**YOUR TASKS**
**a.** Write out the remarks on Russian rhetoric again, starting at "How do you read?" and ending at "back in February.", and swap "reconnaissance" for "intelligence".
**b.** Carry on the remarks on Russian rhetoric from the last sentence shown.

**PASSAGE**
- - -

How do you read? So the, the change in rhetoric in Russia, like for instance, I'm reading today, uh, bog Dan beco, the member of the council for interethnic relations under the president of the Russian Federation speaks out on television saying for two months, Ukrainian armed forces and military equipment have been masking in the area, all telegram channels have been writing about it. Where was our reconnaissance? All of their heads should be laying on Putin's desk hacked off at the base. Of course, this is a tactical defeat, and I hope it'll be very sobering. I mean, we have not heard anything like that, uh, from, from Russian propaganda channels since this started back in February.

- - -

(Stored data)
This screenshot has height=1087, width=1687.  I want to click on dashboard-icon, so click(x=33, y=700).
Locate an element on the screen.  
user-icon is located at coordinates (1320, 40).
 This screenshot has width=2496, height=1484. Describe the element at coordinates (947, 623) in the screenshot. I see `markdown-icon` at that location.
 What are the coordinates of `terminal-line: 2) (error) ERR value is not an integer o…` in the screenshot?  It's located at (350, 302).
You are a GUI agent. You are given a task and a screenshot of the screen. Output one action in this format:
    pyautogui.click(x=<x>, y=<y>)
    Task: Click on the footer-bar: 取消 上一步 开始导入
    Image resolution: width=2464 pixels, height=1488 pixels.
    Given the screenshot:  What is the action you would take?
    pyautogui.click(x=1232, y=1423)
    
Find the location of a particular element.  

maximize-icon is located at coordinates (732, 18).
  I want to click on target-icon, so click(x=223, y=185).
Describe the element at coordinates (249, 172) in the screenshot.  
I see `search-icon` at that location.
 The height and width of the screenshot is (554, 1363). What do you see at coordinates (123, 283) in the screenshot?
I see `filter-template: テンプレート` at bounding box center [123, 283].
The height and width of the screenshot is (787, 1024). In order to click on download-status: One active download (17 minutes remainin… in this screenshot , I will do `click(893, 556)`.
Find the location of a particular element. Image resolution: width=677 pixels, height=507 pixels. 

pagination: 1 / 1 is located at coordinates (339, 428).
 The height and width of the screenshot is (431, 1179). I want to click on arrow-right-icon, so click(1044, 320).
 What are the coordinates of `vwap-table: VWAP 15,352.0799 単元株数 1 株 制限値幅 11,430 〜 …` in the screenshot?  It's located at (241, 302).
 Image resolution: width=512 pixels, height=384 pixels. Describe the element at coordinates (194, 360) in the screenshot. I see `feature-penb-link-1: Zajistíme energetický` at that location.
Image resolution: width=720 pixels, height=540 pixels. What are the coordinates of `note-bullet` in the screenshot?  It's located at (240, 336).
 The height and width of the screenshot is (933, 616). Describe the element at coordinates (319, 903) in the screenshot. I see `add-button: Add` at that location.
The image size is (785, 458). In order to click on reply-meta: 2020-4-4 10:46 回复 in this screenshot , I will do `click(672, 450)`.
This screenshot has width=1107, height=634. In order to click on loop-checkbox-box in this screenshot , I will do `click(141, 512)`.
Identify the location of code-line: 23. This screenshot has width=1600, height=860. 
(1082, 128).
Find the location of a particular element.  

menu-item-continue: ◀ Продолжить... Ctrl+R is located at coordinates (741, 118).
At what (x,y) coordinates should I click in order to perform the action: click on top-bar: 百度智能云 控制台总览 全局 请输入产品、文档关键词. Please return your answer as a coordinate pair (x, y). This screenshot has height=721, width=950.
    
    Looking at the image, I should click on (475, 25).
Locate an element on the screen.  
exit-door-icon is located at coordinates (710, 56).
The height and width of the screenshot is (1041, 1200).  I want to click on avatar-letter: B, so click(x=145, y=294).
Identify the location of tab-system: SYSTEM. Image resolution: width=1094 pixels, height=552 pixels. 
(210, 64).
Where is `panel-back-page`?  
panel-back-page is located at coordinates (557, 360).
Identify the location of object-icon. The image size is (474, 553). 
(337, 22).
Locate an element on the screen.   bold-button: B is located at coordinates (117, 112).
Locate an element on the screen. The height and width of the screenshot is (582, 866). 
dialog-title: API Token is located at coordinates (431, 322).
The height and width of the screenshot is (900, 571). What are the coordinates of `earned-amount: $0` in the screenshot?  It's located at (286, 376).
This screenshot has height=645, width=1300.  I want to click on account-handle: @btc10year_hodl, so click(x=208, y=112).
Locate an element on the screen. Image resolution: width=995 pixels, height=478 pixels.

- - -

**WRITTEN ANSWERS**
**a.**
How do you read? So the, the change in rhetoric in Russia, like for instance, I'm reading today, uh, bog Dan beco, the member of the council for interethnic relations under the president of the Russian Federation speaks out on television saying for two months, Ukrainian armed forces and military equipment have been masking in the area, all telegram channels have been writing about it. Where was our intelligence? All of their heads should be laying on Putin's desk hacked off at the base. Of course, this is a tactical defeat, and I hope it'll be very sobering. I mean, we have not heard anything like that, uh, from, from Russian propaganda channels since this started back in February.

**b.**
Speaker 6:

Yeah. But it, it's, it's very interesting how that's phrased though, Dana, the way that you just read it out. So their heads should be taken off and put in front of Putin. What they're, what they're deliberately trying to do is to avoid blaming Putin himself, but at the end, well, not at the end of the day, at the beginning of the day, at the beginning of this phase of the war, that was, it was entirely Putin's decision. And, and the, the, the catastrophe that has followed since is Putin's responsibility. So, you know, it's, it's interesting that they're trying to spin this away from blaming the, the, the top man himself, but yeah, well,

Speaker 3:

I mean, and there's, there's a little bit of, uh, you know, there, there's a little bit of practice nuance in there for them too, right? Because if you speak against Putin, uh, in today's Russia, that's a pretty good guarantee that you're gonna be picked up by the, the FSB or the security services at night and thrown into prison. So you, you criticize as much as you can, but you never quite attack president Putin himself, but it seems slowly to be turning that way.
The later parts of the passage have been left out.